A volcano erupted Wednesday on the same central Indonesian island struck last week by a powerful earthquake and tsunami, and authorities warned planes about volcanic ash in the air.
Mount Soputan on Sulawesi island spewed a massive column of ash more than 6,000 meters (19,700 feet) into the sky just before 8 a.m. on Wednesday (9 p.m. Tuesday ET), according to Indonesian disaster agency spokesman Sutopo Purwo Nugroho, according to The Associated Press.
No evacuations were immediately ordered.
A government volcanologist said it’s possible the eruption was accelerated by the magnitude 7.5 earthquake that struck on Friday.
“It could be that this earthquake triggered the eruption, but we have seen an increase in volcanic activity since July and this began surging on Monday. Yet we can’t say there a direct link, as the mountain is quite far away,” Kasbani, the head of Indonesia’s Volcanology and Geology Disaster Mitigation Agency, said on local television.

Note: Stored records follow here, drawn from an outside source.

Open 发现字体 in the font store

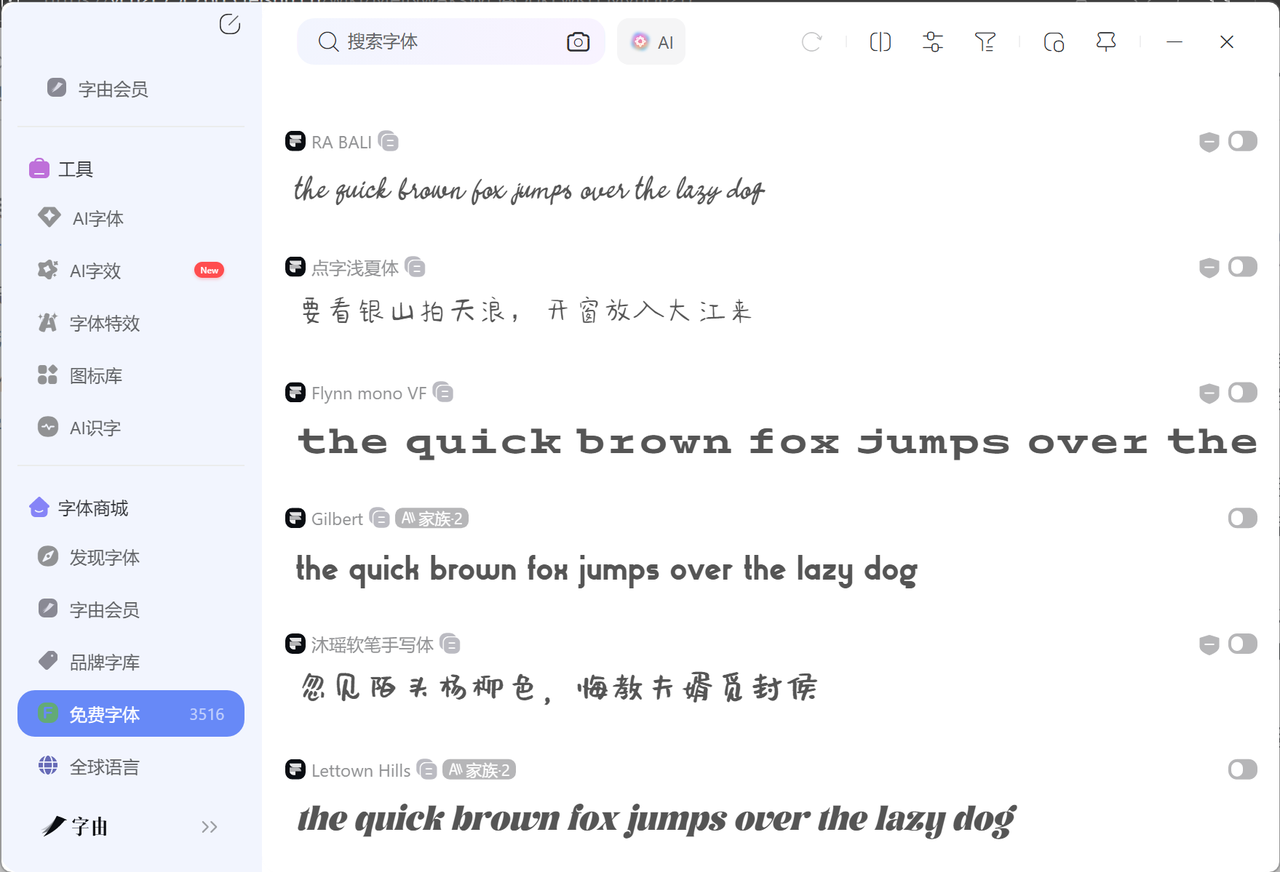[x=104, y=557]

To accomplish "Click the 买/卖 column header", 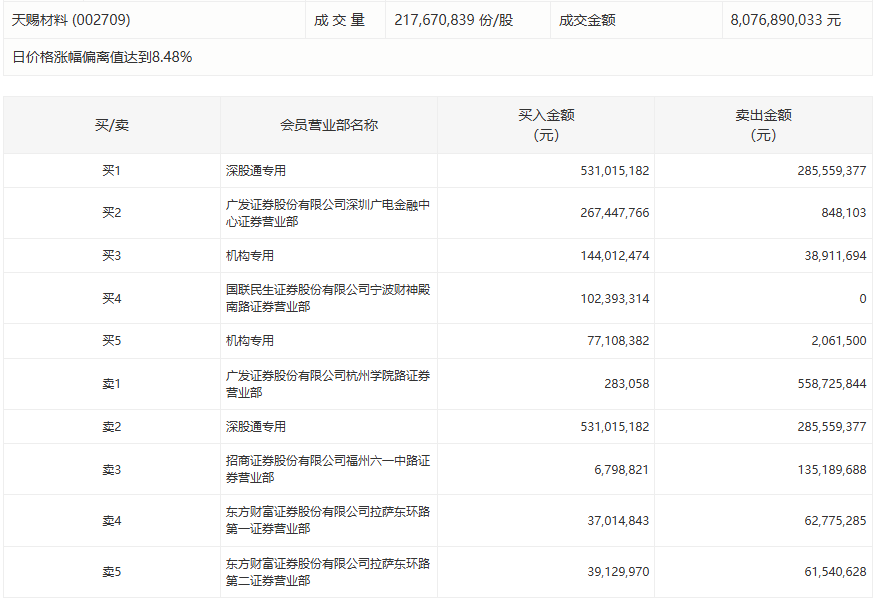I will [111, 125].
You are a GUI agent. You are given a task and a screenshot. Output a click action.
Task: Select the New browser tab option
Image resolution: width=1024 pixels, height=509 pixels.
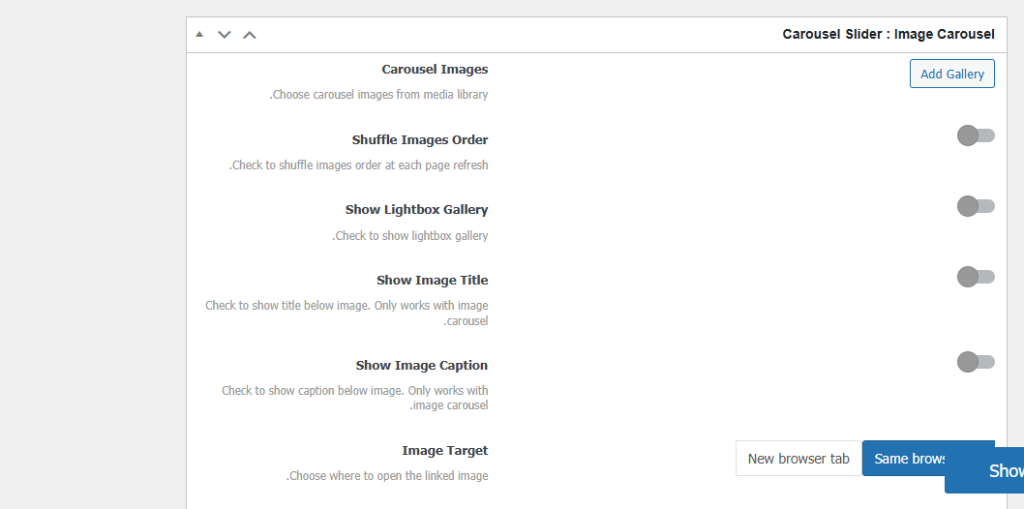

Kasbani, who uses one name, said planes have been warned to avoid the area.
Officials warned there could be just days left to rescue the remaining trapped survivors of Friday’s earthquake and tsunami, Indonesia’s disaster agency said Wednesday, as the already-high death toll continued to grow, according to CNN.
But the eruption of the volcano has highlighted the difficult task facing authorities in the geographically unstable region.
The ash cloud rose four kilometers high over the devastated island, but so far the local airport remains open and no evacuations have been required, Sutopo said.
The eruption hasn’t yet slowed rescue efforts in Palu, where Sutopo said authorities were only just within the seven-day window in which there is a chance survivors “still exist.”
It gives rescue crews less than two days to finish combing the rubble for possible signs of life.
The death toll jumped again on Wednesday, rising to 1,407 amid warnings from authorities that the casualty count is expected to rise even further as search efforts continue.
“So many bodies haven’t been recovered yet,” Willem Rampangilei, head of Indonesia’s National Board for Disaster Management, told reporters on Tuesday.